In Greenland and under traditional Inuit law, criminals are almost never imprisoned. Fined, yes; if very serious, then exiled - but jail is intolerable to these freedom- loving people. Cyberspace loves equally its own freedom, which is of expression, and its severest penalties would never end someone's capacity to express completely, for such silence would equal not just imprisonment but death. Cyberspace will always prefer to punish by extracting fines, in kind if not in cash.

Prisons, like other penalties, have many purposes. First, to deter crime with the threat of unpleasant consequences for criminals. Second, to realize those unpleasant consequences, in the hope that criminals do not repeat their acts. Third, and this is where jails differ from other punishments, to keep the world safe from those who would be dangerous if let loose.

But to imprison you do need a police force, something quite out of place in the information anarchy of cyberspace. The informal systems of goodwill law - the incidental result of cryptographic technologies underpinning the knowledge economy - don't suit enforcement, and no police means no jail.

Not very obviously, no police does not mean no penalties - fines (and exile) can work quite well in a voluntary legal system. Every participant in the knowledge economy depends on others for survival, and if the others respect an article of goodwill law demonstrably violated by someone, then the violator, the criminal, is vulnerable to any collective penal action taken by them. In this situation, punishment does not necessarily involve the payment of a fine, but could take the form of an exclusion of criminals from economic activity for a certain duration, or a reduction of their earning capacity.

This sounds very complicated, but is not, really, if one remembers that here 'economic' does not have anything to do with money - the meaningless numbers of hard cash - but with knowledge. Knowledge is quite worthless without human interaction, so withholding that has as much of an economic impact in the communication society of cyberspace as does taboo in a rural village. Following this line of reasoning, we find that the net worth (or earning capacity) of an organization or individual is more than just numbers, and includes its social standing, its position amidst all that feverish interaction - in other words, its reputation.

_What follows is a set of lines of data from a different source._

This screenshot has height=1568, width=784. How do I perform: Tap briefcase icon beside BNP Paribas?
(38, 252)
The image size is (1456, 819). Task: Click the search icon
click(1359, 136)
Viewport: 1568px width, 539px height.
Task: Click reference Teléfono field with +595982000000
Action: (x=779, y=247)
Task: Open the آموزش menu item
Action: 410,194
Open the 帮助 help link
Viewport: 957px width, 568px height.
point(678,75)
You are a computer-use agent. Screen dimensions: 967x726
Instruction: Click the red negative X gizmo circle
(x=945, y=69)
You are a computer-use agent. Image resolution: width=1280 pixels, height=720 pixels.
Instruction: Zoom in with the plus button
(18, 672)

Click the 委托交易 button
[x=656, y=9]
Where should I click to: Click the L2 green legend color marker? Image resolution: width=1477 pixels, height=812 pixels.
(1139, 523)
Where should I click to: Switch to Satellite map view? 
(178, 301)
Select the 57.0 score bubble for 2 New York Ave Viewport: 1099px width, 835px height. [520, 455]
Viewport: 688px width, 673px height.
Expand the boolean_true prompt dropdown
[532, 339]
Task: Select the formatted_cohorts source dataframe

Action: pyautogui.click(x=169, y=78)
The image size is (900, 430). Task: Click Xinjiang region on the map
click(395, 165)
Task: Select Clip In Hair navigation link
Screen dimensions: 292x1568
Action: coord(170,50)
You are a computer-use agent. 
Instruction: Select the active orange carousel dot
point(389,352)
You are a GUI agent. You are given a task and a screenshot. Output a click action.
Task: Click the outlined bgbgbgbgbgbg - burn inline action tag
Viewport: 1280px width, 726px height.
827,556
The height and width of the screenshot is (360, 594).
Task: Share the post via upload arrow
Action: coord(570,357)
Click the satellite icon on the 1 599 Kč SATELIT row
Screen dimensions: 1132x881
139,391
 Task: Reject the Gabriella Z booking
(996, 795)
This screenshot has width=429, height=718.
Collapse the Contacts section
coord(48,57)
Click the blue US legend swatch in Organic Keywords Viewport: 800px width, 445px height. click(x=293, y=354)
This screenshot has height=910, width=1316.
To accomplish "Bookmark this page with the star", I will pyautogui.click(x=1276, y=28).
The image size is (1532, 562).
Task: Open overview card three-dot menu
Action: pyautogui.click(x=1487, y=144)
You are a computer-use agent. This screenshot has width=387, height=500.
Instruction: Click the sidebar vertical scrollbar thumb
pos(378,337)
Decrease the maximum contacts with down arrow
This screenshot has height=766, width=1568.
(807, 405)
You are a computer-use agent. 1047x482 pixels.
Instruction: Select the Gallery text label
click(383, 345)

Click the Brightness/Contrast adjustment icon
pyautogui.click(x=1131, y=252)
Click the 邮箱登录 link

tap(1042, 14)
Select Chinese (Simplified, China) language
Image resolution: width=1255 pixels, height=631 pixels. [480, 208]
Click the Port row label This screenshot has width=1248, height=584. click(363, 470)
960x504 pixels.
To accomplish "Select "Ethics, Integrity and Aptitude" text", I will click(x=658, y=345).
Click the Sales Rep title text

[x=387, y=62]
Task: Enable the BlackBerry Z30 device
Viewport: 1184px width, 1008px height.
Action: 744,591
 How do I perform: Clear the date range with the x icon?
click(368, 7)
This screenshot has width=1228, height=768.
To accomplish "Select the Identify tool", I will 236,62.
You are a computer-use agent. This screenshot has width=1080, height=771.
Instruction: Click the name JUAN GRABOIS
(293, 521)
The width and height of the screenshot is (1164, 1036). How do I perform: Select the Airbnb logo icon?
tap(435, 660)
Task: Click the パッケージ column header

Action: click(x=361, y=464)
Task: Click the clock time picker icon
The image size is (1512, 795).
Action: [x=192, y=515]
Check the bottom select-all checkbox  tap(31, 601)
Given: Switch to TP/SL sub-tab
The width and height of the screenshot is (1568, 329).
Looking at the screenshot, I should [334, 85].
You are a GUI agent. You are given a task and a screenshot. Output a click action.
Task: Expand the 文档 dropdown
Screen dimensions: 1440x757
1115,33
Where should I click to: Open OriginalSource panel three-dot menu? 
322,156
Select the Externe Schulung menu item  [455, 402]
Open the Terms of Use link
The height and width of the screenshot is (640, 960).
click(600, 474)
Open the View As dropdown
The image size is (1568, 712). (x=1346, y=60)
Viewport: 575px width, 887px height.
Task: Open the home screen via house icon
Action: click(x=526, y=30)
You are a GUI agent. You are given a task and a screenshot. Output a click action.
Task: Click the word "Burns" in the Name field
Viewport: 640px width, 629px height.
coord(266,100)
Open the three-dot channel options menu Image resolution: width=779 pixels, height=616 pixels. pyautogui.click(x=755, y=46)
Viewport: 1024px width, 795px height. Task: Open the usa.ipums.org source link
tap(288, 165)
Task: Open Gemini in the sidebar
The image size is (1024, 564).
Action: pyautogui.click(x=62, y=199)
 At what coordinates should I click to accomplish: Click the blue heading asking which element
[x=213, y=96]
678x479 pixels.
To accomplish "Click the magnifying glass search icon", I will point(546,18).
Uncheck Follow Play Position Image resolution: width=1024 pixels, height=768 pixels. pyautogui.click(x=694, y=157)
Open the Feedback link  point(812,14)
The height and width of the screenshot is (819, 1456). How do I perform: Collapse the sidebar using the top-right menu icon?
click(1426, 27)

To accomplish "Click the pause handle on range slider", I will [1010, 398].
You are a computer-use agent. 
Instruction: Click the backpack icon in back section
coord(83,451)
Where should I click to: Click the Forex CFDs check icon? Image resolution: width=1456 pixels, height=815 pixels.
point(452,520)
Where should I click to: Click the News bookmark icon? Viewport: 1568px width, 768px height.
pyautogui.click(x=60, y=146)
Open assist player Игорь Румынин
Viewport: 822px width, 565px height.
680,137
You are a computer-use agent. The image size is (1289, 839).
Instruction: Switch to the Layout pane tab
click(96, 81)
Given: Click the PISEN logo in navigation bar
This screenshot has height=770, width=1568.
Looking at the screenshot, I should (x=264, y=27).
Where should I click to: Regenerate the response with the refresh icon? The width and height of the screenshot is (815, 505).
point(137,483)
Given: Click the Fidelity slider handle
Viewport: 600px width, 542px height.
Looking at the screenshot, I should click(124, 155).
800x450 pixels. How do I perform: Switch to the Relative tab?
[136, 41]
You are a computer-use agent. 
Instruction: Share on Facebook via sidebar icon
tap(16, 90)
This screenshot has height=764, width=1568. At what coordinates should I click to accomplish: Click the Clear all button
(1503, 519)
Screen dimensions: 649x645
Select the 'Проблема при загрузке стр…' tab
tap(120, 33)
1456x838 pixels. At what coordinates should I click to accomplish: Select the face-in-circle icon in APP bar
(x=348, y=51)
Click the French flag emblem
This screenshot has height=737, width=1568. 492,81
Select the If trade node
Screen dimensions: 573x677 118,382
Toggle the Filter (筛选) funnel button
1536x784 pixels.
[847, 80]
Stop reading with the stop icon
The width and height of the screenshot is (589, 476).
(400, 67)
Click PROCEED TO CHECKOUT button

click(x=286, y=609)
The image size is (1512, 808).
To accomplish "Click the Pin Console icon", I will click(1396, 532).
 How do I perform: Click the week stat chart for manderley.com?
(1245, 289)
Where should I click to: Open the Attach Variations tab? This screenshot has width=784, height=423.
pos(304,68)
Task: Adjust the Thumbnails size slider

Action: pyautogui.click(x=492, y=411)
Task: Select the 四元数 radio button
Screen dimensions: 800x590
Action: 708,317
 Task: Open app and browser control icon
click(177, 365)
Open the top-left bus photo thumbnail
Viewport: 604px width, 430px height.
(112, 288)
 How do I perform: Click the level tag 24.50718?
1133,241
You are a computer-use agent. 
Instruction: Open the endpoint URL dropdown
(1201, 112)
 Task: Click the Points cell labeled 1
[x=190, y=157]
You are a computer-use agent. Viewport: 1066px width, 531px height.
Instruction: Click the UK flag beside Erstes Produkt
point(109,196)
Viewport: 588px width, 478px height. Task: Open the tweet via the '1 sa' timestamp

This reputation, attached to every entity on-line, comes from the impressions of all else who interact with it, and in turn affects that interaction. A fall punishes, a rise rewards, both socially and economically. And since reputations are by nature not issued by a single authority but evolve from widely shared opinions, they effectuate a system of continuous, distributed and voluntary justice.

Of course these fines of social standing will work as a practical part of goodwill law only if there is some organization behind them, some method in the interactive madness. There is - reputation systems, which use experimental technology for automating the use of reputations as a filter in communications, promise to make goodwill law work. With them, there should be no need for jails in cyberspace - or jailers.